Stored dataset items
*****

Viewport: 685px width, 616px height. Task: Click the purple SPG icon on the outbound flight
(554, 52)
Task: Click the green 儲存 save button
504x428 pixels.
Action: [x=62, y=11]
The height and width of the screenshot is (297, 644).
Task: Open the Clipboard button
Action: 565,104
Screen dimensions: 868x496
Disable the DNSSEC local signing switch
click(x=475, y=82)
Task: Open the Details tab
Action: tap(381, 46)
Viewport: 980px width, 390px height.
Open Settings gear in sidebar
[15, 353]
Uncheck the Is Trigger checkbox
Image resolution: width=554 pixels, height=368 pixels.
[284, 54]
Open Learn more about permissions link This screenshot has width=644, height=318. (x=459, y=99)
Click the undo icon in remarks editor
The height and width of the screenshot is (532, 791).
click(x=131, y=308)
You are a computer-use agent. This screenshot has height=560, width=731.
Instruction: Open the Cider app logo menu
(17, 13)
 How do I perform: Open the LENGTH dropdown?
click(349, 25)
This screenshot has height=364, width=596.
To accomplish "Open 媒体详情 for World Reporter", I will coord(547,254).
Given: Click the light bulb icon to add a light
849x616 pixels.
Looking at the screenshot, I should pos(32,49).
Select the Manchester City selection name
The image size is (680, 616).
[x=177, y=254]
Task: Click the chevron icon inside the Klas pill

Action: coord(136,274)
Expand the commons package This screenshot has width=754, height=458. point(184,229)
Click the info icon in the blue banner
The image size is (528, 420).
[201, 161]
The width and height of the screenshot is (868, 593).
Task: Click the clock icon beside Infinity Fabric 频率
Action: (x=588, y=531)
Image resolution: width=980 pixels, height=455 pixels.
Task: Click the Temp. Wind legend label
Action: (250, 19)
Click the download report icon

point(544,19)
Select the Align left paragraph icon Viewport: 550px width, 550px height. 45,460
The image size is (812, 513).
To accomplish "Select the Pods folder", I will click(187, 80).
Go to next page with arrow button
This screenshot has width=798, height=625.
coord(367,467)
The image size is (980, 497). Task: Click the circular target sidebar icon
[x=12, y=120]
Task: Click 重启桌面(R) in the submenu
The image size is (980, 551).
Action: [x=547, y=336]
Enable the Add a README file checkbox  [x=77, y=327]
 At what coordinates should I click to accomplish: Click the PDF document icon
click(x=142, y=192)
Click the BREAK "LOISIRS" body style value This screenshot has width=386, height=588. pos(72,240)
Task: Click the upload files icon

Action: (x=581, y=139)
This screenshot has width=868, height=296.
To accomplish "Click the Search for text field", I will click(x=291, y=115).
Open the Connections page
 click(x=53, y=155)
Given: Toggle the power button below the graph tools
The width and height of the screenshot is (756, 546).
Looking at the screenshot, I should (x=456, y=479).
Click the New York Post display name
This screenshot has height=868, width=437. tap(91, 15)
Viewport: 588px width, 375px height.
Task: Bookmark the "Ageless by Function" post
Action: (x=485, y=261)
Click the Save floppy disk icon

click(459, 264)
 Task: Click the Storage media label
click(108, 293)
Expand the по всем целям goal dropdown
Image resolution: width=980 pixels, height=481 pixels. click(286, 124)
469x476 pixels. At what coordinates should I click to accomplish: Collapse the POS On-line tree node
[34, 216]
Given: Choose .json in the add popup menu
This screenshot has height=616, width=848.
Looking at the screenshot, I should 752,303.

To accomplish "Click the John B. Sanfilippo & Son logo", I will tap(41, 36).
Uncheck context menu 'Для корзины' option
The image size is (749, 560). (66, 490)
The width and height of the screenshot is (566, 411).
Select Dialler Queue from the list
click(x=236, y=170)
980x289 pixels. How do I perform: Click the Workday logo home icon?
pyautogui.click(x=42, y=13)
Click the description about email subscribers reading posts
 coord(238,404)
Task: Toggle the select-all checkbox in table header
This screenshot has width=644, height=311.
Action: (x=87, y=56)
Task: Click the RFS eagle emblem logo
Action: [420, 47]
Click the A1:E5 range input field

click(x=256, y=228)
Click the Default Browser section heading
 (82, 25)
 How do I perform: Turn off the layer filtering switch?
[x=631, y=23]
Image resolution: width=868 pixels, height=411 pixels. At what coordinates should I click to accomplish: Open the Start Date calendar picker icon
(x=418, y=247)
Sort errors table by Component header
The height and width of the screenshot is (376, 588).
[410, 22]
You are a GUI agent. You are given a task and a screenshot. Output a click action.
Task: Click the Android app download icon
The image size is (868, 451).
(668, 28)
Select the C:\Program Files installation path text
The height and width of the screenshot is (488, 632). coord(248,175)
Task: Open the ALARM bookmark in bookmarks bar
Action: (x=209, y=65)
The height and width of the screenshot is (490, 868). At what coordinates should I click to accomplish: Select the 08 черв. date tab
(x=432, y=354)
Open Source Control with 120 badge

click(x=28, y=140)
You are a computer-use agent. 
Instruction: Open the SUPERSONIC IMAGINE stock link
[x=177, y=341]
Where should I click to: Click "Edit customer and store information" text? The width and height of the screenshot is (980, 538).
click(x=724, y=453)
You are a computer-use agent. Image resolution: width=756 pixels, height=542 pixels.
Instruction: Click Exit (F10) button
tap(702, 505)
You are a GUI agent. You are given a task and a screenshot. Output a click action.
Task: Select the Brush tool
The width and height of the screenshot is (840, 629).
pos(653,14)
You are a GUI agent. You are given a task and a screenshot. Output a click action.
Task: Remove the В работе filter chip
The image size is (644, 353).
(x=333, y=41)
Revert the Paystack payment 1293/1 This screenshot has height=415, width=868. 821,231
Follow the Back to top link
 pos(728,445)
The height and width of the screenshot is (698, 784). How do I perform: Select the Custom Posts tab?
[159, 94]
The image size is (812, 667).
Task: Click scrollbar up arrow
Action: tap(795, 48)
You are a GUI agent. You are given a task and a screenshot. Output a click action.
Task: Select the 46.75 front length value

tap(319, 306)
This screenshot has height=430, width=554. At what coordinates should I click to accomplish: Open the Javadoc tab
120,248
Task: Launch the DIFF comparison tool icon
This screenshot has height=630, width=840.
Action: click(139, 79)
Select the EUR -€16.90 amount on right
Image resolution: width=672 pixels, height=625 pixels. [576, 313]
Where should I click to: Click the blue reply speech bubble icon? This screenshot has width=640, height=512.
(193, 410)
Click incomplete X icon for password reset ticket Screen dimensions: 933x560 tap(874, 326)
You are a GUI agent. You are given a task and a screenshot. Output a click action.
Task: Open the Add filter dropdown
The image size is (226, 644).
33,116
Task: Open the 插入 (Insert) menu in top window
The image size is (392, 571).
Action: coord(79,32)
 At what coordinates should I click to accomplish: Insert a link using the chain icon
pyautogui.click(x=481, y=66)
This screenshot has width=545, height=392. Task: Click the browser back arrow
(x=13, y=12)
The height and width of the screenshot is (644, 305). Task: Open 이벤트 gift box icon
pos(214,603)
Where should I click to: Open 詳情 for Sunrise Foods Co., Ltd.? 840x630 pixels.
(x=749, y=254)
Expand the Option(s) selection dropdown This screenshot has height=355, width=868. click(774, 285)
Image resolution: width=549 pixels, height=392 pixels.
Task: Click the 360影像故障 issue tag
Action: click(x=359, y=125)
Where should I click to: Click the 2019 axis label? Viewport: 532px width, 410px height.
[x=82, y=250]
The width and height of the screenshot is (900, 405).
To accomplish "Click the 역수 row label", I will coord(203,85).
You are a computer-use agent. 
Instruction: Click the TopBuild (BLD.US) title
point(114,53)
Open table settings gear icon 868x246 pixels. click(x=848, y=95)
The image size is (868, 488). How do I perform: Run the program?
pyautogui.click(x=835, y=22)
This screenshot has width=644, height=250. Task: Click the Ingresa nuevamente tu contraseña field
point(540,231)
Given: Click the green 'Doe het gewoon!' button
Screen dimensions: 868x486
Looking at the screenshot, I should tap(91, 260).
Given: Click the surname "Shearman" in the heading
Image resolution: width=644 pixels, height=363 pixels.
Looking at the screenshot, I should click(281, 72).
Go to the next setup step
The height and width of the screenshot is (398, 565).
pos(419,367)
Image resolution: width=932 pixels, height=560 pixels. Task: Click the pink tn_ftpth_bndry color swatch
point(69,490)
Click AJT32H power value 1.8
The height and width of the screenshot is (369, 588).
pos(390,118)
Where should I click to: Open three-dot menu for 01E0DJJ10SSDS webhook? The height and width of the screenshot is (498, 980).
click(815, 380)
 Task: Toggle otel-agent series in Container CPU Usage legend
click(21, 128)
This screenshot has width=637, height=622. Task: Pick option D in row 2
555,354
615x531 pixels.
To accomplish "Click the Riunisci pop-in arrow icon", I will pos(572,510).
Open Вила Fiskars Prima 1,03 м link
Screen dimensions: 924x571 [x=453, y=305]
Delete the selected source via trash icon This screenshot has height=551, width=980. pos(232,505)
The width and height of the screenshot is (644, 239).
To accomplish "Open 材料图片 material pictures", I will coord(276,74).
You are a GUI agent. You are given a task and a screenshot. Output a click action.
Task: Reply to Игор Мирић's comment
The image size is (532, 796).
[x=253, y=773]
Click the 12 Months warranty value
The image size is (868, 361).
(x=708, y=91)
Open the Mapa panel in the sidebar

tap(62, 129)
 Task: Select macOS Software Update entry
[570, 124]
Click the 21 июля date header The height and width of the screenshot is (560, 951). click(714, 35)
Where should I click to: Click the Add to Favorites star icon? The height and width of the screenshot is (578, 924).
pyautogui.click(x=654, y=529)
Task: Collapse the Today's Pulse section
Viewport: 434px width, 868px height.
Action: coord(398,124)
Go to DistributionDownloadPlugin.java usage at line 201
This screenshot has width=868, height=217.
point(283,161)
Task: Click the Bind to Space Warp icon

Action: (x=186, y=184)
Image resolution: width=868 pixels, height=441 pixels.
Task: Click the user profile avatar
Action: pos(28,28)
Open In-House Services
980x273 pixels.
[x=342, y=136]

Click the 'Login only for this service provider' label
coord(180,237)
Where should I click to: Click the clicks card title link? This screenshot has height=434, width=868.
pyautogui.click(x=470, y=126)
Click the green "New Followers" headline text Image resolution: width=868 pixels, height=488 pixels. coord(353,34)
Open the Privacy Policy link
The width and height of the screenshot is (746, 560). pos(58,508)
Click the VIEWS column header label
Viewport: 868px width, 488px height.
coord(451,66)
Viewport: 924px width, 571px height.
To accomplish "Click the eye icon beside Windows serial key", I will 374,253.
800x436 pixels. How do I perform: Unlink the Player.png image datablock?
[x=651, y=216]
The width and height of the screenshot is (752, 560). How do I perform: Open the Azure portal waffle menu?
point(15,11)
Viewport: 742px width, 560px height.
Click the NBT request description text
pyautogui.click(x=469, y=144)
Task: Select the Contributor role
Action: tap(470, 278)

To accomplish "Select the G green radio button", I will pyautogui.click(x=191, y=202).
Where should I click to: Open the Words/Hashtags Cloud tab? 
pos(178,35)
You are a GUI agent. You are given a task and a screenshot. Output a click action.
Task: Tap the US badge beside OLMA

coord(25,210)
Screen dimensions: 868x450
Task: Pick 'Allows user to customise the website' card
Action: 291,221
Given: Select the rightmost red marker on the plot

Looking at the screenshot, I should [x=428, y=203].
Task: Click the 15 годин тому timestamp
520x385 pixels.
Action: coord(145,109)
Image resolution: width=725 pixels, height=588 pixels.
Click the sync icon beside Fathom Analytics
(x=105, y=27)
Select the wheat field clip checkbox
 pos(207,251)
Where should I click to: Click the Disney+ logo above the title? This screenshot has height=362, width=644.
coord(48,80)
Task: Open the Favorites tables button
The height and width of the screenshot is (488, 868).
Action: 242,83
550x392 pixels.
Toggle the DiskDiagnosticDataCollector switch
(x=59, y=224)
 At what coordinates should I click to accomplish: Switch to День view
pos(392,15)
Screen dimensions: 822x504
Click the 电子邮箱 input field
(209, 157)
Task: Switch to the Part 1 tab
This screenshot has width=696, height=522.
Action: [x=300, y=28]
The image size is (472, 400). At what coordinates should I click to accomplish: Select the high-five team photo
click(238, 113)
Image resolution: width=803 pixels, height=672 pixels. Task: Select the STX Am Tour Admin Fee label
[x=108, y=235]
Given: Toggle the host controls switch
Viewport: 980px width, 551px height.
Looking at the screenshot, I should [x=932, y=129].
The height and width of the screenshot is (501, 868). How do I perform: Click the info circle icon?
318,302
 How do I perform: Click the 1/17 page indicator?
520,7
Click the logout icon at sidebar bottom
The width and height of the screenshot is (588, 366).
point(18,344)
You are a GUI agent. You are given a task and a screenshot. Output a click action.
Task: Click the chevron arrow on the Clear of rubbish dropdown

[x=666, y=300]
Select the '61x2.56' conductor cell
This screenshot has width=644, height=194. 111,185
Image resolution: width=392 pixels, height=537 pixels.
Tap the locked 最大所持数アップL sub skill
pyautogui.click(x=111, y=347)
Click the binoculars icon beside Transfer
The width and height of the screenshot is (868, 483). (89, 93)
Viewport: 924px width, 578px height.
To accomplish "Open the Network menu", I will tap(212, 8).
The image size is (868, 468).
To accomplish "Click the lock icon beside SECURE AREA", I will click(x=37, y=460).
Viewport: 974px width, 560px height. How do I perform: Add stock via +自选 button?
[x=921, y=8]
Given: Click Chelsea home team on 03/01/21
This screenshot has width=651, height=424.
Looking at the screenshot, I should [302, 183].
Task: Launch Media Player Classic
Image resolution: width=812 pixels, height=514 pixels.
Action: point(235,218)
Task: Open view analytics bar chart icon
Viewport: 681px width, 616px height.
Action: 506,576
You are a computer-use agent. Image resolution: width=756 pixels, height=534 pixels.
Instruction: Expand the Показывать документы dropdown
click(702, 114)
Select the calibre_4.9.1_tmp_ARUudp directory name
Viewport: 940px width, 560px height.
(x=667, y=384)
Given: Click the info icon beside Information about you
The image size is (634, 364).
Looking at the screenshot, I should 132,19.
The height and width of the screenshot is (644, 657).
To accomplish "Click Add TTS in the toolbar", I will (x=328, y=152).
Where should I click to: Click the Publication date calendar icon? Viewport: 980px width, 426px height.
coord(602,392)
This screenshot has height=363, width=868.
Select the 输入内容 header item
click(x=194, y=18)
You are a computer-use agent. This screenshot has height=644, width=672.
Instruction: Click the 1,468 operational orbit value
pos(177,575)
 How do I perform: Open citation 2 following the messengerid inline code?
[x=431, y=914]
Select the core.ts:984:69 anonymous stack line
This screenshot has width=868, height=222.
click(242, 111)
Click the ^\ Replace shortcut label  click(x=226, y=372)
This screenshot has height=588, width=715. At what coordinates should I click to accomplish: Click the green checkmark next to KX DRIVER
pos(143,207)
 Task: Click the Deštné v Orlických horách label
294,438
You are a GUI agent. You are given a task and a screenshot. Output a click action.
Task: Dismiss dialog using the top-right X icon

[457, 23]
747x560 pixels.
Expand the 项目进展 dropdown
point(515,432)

*****

Among the entries above, the lines between the ones containing "Where should I click to: Click the Publication" and "Select the core.ts:984:69", inclusive, are to be transcribed exactly. No other line is to be given.

Where should I click to: Click the Publication date calendar icon? Viewport: 980px width, 426px height.
coord(602,392)
This screenshot has height=363, width=868.
Select the 输入内容 header item
click(x=194, y=18)
You are a computer-use agent. This screenshot has height=644, width=672.
Instruction: Click the 1,468 operational orbit value
pos(177,575)
 How do I perform: Open citation 2 following the messengerid inline code?
[x=431, y=914]
Select the core.ts:984:69 anonymous stack line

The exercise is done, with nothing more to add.